Don Henley Faced Eagles Catalogue Push in November 1982
don henley had just put out his debut solo album when Asylum Records released Greatest Hits Volume 2 in November 1982. Glenn Frey had done the same months earlier, and the label’s new compilation pushed the Eagles’ catalogue back into stores while both former members were being judged on fresh solo work.
Henley and Frey in 1982
May 1982 brought Glenn Frey’s debut solo effort, No Fun Aloud, and it went gold. Don Henley followed in August 1982 with I Can’t Stand Still, which peaked in third place on the Billboard Hot 100. Those releases were supposed to establish each singer apart from the group they had helped define.

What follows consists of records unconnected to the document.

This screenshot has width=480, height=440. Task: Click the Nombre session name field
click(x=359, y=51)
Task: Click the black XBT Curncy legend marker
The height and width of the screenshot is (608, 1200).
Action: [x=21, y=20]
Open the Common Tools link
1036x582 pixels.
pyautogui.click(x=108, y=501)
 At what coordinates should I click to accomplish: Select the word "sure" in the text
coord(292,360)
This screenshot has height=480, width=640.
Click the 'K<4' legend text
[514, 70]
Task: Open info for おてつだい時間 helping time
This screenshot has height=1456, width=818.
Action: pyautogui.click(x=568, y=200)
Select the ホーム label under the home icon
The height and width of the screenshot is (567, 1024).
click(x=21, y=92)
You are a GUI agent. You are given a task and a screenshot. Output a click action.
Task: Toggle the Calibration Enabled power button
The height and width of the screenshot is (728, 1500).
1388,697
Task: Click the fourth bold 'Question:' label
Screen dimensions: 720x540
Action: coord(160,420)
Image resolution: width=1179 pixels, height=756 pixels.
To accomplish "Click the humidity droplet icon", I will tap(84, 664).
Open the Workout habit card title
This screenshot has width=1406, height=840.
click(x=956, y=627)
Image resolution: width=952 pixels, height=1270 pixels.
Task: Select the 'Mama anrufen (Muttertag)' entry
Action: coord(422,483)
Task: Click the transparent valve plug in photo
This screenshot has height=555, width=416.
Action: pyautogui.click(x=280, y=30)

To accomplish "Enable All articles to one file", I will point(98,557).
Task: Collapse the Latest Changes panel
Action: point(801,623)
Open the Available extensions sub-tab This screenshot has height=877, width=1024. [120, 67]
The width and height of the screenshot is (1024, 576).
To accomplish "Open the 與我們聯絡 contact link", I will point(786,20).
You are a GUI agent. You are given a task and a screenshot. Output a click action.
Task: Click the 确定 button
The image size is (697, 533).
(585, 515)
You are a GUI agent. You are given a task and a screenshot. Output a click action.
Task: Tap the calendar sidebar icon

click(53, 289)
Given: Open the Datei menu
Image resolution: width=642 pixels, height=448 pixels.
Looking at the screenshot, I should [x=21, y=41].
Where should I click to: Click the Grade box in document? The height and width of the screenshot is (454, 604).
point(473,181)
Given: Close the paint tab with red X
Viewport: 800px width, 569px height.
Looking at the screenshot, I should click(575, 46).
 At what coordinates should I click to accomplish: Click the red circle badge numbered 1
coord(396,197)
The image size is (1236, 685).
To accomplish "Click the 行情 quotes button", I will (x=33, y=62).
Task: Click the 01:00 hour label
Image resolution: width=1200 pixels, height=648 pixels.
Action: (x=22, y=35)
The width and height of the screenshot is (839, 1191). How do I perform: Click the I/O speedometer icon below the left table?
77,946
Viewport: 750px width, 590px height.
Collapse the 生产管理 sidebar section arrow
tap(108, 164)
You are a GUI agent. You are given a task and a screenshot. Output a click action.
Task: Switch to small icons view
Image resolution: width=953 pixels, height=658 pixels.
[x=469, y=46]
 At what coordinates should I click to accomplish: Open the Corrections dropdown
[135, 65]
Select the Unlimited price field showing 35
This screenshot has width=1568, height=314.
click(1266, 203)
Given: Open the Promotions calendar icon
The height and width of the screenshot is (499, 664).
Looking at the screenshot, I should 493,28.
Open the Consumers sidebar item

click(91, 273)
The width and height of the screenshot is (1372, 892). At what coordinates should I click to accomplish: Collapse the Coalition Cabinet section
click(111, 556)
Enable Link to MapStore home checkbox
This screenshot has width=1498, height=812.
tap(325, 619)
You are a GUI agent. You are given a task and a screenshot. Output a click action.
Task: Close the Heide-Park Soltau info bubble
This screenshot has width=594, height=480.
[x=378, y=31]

November 1982 then brought another Eagles product into the market. Asylum’s Greatest Hits Volume 2 arrived with eight tracks from the band’s two most recent albums, ending with “Seven Bridges Road” from Eagles Live and “After the Thrill is Gone” from One of These Nights.
Asylum's Eagles catalogue
The timing made the compilation more than a routine catalogue move. The Eagles had split acrimoniously in 1980, and Henley and Frey were the group’s primary songwriters, so a new hits package naturally pulled attention back to the band’s name just as the two most visible members were trying to sell solo records under their own names.
The label was leaning on a catalogue that had already proved its commercial reach. The Eagles’ 1976 set Their Greatest Hits (1971-1975) became the first album certified platinum by the RIAA and later became the bestselling album of all time in the US, shipping over 38 million units.
What November 1982 said
Eagles Live had gone platinum after just two months in November 1980, which showed how durable the brand remained even after the split. Greatest Hits Volume 2 kept that machine running in 1982, while Henley and Frey were still in the early stages of solo careers that had not yet matched the scale of the catalogue they left behind.
For readers looking at the Eagles business side, the conclusion is plain: the compilation release did not compete with the solo albums so much as sit beside them and remind buyers where the money still was. Henley had a debut album on the market, but Asylum’s November 1982 move kept the Eagles name in front of record buyers first.